DOCUMENT SEGMENT start
You might have heard about the importance of innovation during company speeches, in blogs or at conferences. “We need to be innovative to remain relevant” is something that is often agreed upon. The examples of the most innovative companies, which often have no similarities whatsoever with your company, are endless.
In this article I will distinguish two types of innovation and explain why the one in most cases should serve the other: business and technical innovation.
- Business innovation solves a problem or adds a whole new opportunity for a target group.
- Technical innovation could be a way to serve the business innovation.
We often seem to mix them up and we end up in a place where technical innovations are the goal and the business goals are not being reached since the waiting is for the promise of the technical innovation. It is a bit like building a shiny state of the art restaurant while the only thing you need is a way for you and your colleagues to drink coffee and thee.
The thing is that most of these innovative companies I mentioned earlier, which we tend to see as examples, did not start because of technical innovations. They first had business ideas and to serve these ideas some technology had to be invented or was not sufficient. They were forced to innovate technically in order to reach their business goals. Often not even in the beginning but in a later stage when they were scaling up.
And I explicitly say most of these companies since I fully understand that sometimes new technology opens up a world of new business ideas.
Start with the why
In order to break this pattern the first step must be defining proper business goals, explicit non-functionals and a way to quantify these. First of all the whole reason for any product needs to be clear: what problem are we solving, for who and what would be a good outcome?
DOCUMENT SEGMENT end
ITEMS start
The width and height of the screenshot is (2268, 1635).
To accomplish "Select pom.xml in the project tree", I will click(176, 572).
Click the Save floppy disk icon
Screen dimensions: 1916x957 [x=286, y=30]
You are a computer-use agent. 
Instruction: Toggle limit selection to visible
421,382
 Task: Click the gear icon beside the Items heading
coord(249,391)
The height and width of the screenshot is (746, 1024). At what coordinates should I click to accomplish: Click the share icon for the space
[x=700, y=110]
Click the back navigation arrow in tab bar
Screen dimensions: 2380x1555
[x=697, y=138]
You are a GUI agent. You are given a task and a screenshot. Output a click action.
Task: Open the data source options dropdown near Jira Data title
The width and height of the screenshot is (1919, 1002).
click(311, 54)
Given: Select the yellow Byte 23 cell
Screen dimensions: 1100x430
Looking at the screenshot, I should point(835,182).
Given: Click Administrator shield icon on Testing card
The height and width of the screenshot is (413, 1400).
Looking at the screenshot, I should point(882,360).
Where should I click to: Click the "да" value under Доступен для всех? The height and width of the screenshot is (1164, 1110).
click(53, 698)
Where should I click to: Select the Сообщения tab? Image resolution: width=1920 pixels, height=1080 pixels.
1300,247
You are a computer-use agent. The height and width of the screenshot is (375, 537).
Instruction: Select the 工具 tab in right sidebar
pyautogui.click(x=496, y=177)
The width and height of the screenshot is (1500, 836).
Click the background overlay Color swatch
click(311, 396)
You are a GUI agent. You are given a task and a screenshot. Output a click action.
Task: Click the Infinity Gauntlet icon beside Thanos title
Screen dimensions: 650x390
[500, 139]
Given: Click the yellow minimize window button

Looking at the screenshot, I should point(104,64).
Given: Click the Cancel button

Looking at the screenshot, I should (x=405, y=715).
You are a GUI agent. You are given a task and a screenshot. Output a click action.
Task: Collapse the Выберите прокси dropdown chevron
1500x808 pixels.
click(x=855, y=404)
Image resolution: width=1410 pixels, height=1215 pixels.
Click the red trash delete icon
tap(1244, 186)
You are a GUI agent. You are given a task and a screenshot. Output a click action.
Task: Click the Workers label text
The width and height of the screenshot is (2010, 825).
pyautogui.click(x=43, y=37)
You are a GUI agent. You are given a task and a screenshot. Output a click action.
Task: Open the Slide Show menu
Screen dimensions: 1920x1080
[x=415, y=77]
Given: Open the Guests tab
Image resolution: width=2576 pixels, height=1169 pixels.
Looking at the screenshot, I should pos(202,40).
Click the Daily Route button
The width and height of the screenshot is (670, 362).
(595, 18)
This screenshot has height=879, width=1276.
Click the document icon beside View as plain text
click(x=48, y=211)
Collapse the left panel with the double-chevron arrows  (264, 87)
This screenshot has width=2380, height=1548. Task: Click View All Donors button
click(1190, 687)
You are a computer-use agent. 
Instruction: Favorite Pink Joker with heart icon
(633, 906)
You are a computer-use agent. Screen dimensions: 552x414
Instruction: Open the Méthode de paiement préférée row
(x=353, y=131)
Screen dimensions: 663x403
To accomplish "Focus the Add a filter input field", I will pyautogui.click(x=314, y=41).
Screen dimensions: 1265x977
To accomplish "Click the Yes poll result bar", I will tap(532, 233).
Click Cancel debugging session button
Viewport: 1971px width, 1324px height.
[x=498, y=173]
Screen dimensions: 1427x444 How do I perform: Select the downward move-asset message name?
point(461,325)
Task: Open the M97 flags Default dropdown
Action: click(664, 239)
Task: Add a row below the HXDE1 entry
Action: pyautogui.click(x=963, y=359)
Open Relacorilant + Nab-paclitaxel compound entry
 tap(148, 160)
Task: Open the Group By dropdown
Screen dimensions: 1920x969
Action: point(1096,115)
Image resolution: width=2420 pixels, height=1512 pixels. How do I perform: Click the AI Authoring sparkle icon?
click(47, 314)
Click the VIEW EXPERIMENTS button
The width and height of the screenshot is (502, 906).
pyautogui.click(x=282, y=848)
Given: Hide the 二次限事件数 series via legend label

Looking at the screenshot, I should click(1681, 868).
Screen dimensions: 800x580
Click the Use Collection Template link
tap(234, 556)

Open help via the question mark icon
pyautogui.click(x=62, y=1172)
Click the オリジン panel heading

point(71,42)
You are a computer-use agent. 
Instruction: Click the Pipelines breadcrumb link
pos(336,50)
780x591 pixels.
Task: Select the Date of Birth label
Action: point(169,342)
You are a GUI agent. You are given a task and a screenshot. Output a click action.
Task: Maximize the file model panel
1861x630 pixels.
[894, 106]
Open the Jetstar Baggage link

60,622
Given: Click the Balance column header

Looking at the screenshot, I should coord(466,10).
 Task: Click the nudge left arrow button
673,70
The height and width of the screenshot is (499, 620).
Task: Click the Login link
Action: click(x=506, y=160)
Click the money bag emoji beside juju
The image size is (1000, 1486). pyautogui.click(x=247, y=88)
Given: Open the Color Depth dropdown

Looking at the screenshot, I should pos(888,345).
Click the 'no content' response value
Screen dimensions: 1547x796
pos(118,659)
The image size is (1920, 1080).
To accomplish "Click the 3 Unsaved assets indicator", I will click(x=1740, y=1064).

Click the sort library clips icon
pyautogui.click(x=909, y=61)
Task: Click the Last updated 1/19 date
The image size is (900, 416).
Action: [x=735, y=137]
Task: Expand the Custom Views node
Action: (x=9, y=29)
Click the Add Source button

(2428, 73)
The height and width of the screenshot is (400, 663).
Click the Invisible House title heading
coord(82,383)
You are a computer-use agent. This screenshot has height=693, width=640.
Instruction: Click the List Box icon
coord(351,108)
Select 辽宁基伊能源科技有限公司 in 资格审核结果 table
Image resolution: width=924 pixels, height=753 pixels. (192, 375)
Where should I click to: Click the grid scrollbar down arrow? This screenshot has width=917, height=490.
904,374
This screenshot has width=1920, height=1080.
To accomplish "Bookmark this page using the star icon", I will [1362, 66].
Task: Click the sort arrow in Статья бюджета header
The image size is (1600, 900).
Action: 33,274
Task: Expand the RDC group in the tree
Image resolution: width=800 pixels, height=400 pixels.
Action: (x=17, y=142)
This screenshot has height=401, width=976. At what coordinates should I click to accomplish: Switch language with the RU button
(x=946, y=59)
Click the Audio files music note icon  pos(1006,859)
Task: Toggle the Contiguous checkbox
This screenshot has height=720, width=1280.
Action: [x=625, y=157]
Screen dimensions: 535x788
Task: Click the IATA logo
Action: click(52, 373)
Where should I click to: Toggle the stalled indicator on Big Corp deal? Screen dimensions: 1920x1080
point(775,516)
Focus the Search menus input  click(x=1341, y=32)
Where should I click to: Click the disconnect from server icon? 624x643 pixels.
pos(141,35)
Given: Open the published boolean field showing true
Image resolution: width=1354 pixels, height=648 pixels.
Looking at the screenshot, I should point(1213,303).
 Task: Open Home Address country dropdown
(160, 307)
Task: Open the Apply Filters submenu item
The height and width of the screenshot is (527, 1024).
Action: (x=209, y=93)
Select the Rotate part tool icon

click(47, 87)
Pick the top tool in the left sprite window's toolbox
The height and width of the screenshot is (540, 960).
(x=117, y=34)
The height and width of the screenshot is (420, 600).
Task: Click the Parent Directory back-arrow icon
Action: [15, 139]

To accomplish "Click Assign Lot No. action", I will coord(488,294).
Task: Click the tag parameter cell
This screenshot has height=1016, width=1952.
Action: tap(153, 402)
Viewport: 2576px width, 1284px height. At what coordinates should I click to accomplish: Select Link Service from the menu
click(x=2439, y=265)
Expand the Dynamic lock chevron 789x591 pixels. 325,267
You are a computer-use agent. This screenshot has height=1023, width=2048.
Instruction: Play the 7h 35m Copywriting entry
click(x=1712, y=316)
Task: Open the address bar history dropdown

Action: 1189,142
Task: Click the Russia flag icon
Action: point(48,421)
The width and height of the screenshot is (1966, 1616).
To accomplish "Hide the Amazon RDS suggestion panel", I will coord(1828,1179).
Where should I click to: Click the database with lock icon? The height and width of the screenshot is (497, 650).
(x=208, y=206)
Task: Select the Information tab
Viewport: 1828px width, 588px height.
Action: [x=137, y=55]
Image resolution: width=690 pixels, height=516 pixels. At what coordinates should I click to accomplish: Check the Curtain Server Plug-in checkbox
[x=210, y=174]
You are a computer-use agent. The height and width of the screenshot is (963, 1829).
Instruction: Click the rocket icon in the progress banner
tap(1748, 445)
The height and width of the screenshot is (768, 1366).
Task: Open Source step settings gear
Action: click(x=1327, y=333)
ITEMS end
● WORK INSTRUCTIONS
- A) In the innovation article, reproduce everything from "You might have" down to "the business innovation.".
- B) According to the innovation article, what does business innovation do?
- C) Where does the innovation article say you might have heard about the importance of innovation? List every place it names.

● LIST OF SOLUTIONS
- A)
You might have heard about the importance of innovation during company speeches, in blogs or at conferences. “We need to be innovative to remain relevant” is something that is often agreed upon. The examples of the most innovative companies, which often have no similarities whatsoever with your company, are endless.
In this article I will distinguish two types of innovation and explain why the one in most cases should serve the other: business and technical innovation.
- Business innovation solves a problem or adds a whole new opportunity for a target group.
- Technical innovation could be a way to serve the business innovation.

- B) It solves a problem or adds a whole new opportunity for a target group.

- C)
- Company speeches
- Blogs
- Conferences